Its about making memories worth repressing
he looked about as manly as a guy in a volkswagen bug can look
she looks like stephen colbert with that blond wig he was wearing last night.
today was the first day of rush. talking to girls all day makes me sick of having a uterus.
the girl i fucked last night woke up this morning, disoriented and looked at me, and said "oh, you're hot." and went back to sleep.
I just told a squirrel he was gonna suffocate because he was eating a plastic bag. and i stared at him till he spit it out. Its official, I love squirrels more than people. they actually listen.
I'm the man of the house if we're referring to livers.
Just gave candy to a strange child. Not my best move.
you showed up at my door at 3am, handed me a bag of cold chicken nuggets and said "lead me to the non-irish Siobhans," do YOU think you were tripping?

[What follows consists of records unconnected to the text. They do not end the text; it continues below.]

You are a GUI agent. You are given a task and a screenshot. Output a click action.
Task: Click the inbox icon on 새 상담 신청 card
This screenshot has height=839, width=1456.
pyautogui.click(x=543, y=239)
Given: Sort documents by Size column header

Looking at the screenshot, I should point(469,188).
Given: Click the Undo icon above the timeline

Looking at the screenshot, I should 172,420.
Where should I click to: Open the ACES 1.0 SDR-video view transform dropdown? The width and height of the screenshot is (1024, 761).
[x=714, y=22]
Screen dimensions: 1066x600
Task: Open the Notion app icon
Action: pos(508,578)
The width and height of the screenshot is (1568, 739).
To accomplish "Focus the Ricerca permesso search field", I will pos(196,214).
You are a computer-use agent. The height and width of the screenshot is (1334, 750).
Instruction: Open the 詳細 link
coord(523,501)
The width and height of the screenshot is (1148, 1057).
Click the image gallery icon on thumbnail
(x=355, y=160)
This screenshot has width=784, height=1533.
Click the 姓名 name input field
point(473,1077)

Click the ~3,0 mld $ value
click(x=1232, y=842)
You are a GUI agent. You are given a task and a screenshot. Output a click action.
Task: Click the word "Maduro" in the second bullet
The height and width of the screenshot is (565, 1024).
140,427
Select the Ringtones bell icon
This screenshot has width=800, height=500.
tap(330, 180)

I guess I'm just gonna have to learn to live with the fact that I'm the guy who takes his pants off at the party and tries to start an orgy
this hangover isn't hhappening. im not letting it
its winning. its definitely happening
But I got head on a boat yesterday which was sweet until a bald eagle flew over. Then it became life affirming.
I guess there's no delicate way to say "I'm 90% sure I sucked his dick in the bathroom of the bar."
I'm hiding in my office refusing to turn the light on holding puke down stealing and shoveling down the meeting snacks and regretting my poor life choices. goldfish crackers are like crack to me right now. how is your day?